YOUR TASKS:
1. Answer these questions from the article on Proton's Google Photos claim.
(a) In which country is Proton based?
(b) On what date did the Proton Drive account post on X?
(c) For what kind of material does Google scan photos?
2. Please copy everything in the article on Proton's Google Photos claim from "Proton must have" down to "a decade old.".

EXTRACT PROVIDED:
- Opening Delimiter -

Proton claims Google trains AI on Google Photos albums: does it?

Google recently denied allegations that it was using Gmail user data to train AI. Now, Proton, a Switzerland-based privacy-centric competitor to the US tech giant, has publicly claimed that the company was doing the same with Google Photos.
Proton must have decided to intervene, sort of, after AI enthusiasts around the world began praising Google’s Nano Banana AI image generator. Almost as one, users are claiming the tool has successfully erased the line between reality and AI.
Hence, the post on X: “When you know the only reason Google’s AI is the best at generating images [is] because they’re scanning every Android user’s Google Photos albums but they won’t admit it, and you can’t prove it.”
When you know the only reason Google's AI is the best at generating images because they're scanning every Android user's Google Photos albums but they won't admit it & you can't prove it pic.twitter.com/c5oF44R5u2
undefined Proton Drive (@ProtonDrive) December 23, 2025
Proton Drive’s X account posted this next to a screenshot of Google’s blog post from May 2025, which celebrated the fact that Google Photos was a decade old.
No evidence for the claim has been provided by the Swiss company, and Google isn’t reacting either.
But on its Google Photos Help page, the company says: “We don’t train any generative AI models outside of Photos with your personal data, which includes other Gemini models and products.”
“If you choose to share a photo or video from Google Photos with other Google or third-party services, your data is processed according to those other services’ policies,” the tech giant also explains.
Still, Google Photos is not an end-to-end encrypted platform, and Google indeed does scan photos for Child Sexual Abuse Material “with trained specialist teams and automated technology.”

- Closing Delimiter -

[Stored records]
- Opening Delimiter -

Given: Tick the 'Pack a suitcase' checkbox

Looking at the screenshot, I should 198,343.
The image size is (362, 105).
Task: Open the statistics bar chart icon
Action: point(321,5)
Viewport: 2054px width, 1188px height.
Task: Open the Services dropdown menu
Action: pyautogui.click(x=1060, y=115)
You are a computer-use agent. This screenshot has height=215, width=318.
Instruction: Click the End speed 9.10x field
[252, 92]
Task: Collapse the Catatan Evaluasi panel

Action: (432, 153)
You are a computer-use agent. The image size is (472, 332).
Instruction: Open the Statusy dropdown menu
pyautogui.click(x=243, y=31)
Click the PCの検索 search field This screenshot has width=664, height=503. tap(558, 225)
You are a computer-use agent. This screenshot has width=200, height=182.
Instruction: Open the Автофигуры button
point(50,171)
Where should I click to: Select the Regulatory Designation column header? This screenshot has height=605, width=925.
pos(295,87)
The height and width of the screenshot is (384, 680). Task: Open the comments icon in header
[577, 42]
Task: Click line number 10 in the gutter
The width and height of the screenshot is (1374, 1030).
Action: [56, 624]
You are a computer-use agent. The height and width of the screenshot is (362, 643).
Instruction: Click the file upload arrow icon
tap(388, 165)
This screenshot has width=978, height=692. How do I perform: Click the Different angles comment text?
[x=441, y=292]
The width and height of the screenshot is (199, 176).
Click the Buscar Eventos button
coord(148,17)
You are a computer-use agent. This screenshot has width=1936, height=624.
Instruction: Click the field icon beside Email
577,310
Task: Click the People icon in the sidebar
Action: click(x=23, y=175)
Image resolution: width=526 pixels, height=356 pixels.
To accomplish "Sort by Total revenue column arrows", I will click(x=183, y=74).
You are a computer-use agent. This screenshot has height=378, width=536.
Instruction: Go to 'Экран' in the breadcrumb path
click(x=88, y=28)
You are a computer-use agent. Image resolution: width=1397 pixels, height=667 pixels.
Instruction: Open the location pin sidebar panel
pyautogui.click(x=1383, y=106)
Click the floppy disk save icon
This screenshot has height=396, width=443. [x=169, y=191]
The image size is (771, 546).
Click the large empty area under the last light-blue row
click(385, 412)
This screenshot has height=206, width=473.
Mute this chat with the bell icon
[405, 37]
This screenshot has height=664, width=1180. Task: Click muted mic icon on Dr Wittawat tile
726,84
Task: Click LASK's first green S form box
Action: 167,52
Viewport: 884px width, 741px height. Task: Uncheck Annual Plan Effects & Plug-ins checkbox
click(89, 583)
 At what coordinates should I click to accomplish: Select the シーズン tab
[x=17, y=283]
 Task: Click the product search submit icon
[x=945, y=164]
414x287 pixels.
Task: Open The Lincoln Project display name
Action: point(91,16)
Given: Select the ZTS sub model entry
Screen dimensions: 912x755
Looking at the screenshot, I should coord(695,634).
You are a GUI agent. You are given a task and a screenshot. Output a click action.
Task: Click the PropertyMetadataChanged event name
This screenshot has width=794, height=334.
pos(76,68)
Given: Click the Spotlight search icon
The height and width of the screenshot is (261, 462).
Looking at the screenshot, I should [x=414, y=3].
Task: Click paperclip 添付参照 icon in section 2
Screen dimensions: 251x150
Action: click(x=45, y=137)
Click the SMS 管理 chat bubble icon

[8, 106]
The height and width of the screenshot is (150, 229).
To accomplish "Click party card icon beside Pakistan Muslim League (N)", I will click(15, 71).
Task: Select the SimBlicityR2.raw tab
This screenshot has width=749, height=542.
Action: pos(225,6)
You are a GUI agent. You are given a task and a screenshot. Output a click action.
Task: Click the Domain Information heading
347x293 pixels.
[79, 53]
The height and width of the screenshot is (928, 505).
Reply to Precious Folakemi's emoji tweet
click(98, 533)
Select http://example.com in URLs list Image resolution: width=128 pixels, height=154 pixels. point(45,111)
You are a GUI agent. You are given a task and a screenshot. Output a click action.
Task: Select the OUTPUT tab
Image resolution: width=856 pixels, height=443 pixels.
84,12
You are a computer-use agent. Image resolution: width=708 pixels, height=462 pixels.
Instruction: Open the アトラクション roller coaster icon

- Closing Delimiter -

ANSWERS PER TASK:
1.
(a) Switzerland
(b) December 23, 2025
(c) Child Sexual Abuse Material

2.
Proton must have decided to intervene, sort of, after AI enthusiasts around the world began praising Google’s Nano Banana AI image generator. Almost as one, users are claiming the tool has successfully erased the line between reality and AI.
Hence, the post on X: “When you know the only reason Google’s AI is the best at generating images [is] because they’re scanning every Android user’s Google Photos albums but they won’t admit it, and you can’t prove it.”
When you know the only reason Google's AI is the best at generating images because they're scanning every Android user's Google Photos albums but they won't admit it & you can't prove it pic.twitter.com/c5oF44R5u2
undefined Proton Drive (@ProtonDrive) December 23, 2025
Proton Drive’s X account posted this next to a screenshot of Google’s blog post from May 2025, which celebrated the fact that Google Photos was a decade old.